As I have repeatedly said in this column, this epidemic is urging us to rethink health policy as never before. As I pen this, I see an announcement of Rs 2,000 crore being allotted from PMCARES fund for ventilators. Though we need them, just buying more ventilators is unlikely to help. They need an ecosystem to deliver. Without that they will become just exhibits of good intentions. Anecdotally, a large proportion of Covid patients ventilated in Mumbai’s speciality private sector ICUs have recovered. This is mainly due to trained doctors called intensivists and specialist ICU nurses, which is a deficit in public hospitals. We need to harness this experience for everyone. This will need decisive steps from the state, which are still not to be seen.
We are well into the belly of this beast of an epidemic.
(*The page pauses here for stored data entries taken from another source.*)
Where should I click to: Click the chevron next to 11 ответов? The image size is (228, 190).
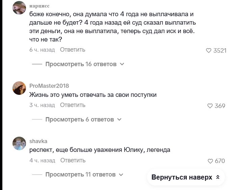tap(121, 174)
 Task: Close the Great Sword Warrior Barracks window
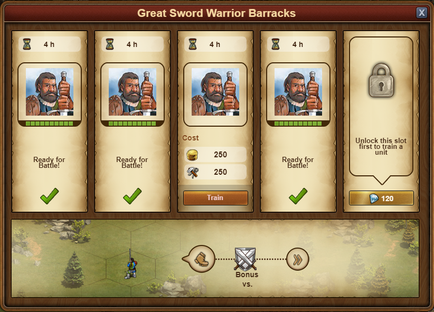coord(421,13)
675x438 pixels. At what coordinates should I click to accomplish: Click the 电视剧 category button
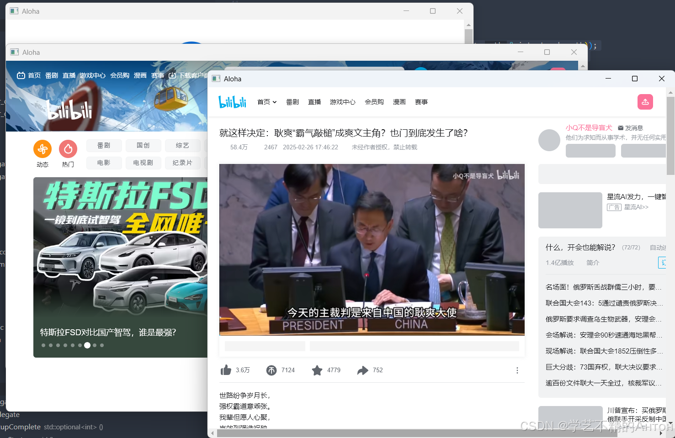coord(143,163)
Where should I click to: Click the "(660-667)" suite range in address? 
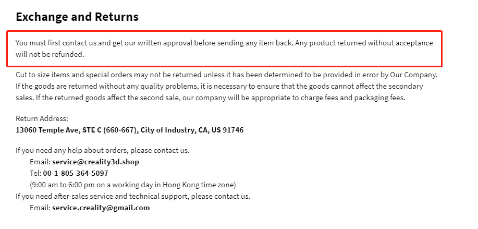tap(120, 130)
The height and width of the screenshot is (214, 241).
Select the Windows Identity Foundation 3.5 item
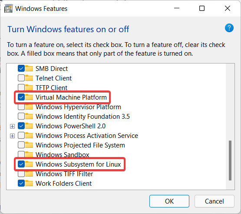[x=83, y=117]

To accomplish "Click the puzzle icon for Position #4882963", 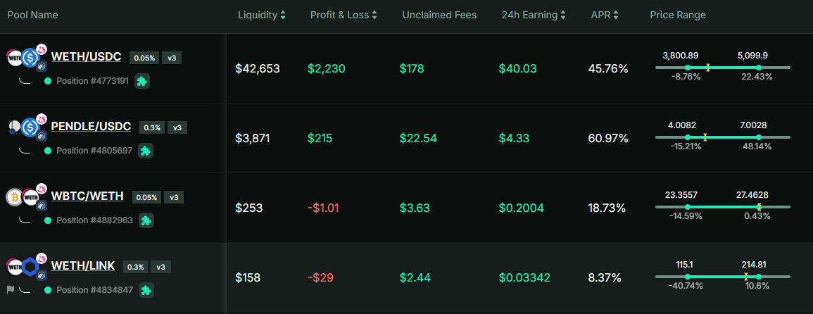I will [x=146, y=220].
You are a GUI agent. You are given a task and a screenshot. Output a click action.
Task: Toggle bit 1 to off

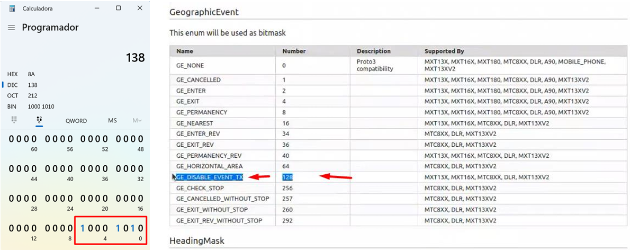[x=133, y=228]
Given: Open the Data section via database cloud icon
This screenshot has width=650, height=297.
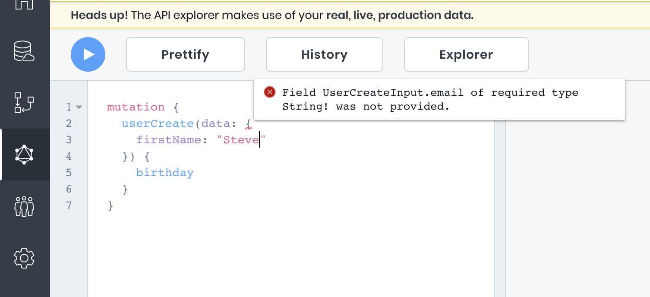Looking at the screenshot, I should pyautogui.click(x=24, y=51).
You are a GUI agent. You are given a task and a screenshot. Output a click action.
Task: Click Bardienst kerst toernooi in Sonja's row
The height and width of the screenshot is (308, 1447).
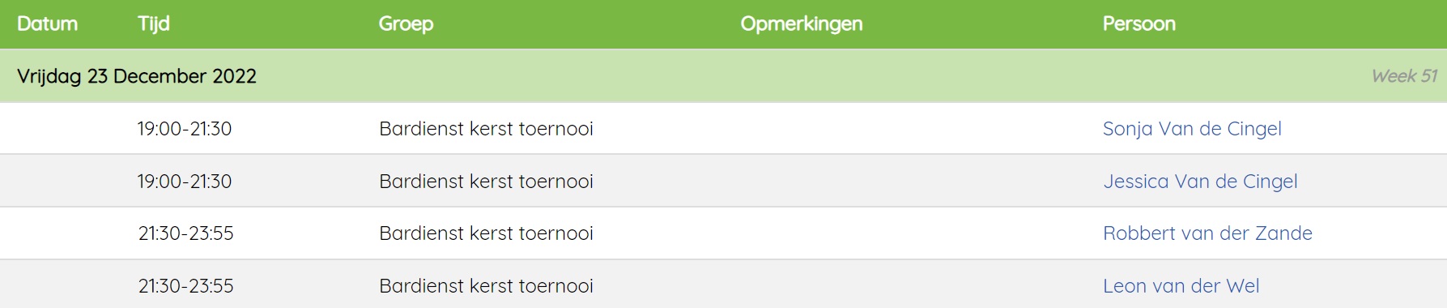coord(486,129)
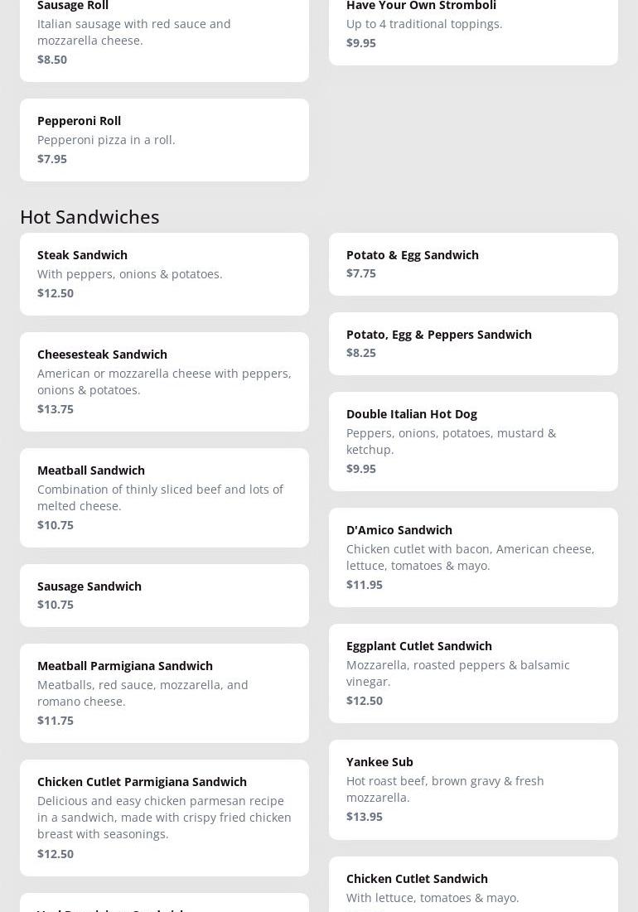Click the $7.95 Pepperoni Roll price
638x912 pixels.
click(52, 159)
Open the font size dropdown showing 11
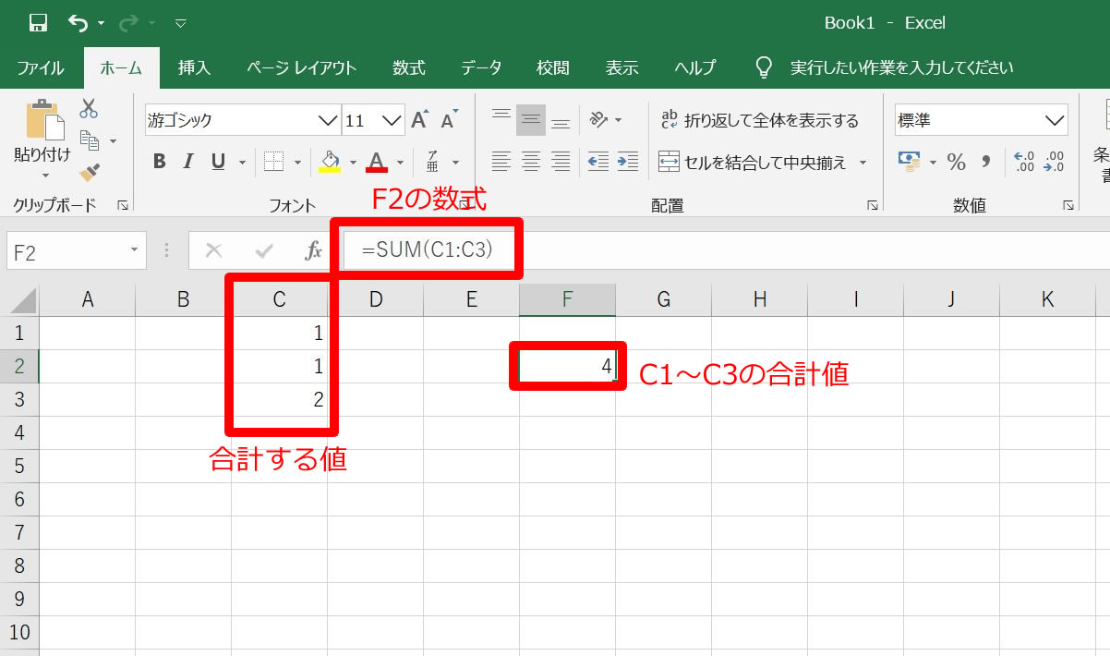 [392, 119]

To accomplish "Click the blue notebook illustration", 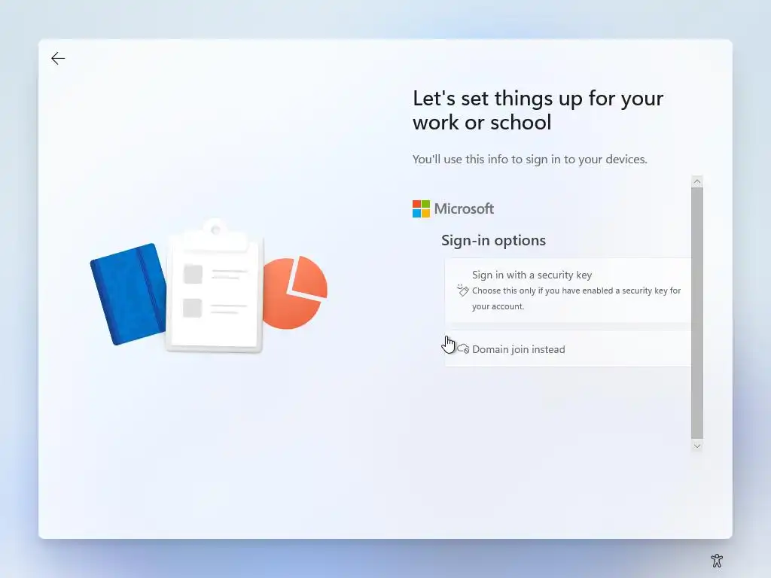I will coord(129,294).
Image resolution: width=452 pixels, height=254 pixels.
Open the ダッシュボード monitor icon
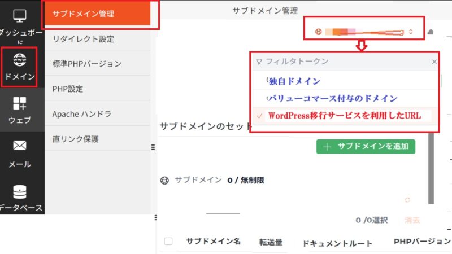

Here we are, faced with the bizarre situation of viral videos of dead bodies in public hospitals alongside forwards of astronomical bills of lakhs of rupees from modern private ICUs and refusal by insurance companies to pay PPE costs. We have everyday news of patients moving from hospital to hospital begging for abed and dying.
We forward all these with equal alacrity from our phones. But given the nature of this epidemic, this pincer of a neglected public system, an unaffordable private sector, poor coordination and even denial of care can close in on any of us.
While we may soon have to get used to the coronavirus, one hopes we don’t get used to this.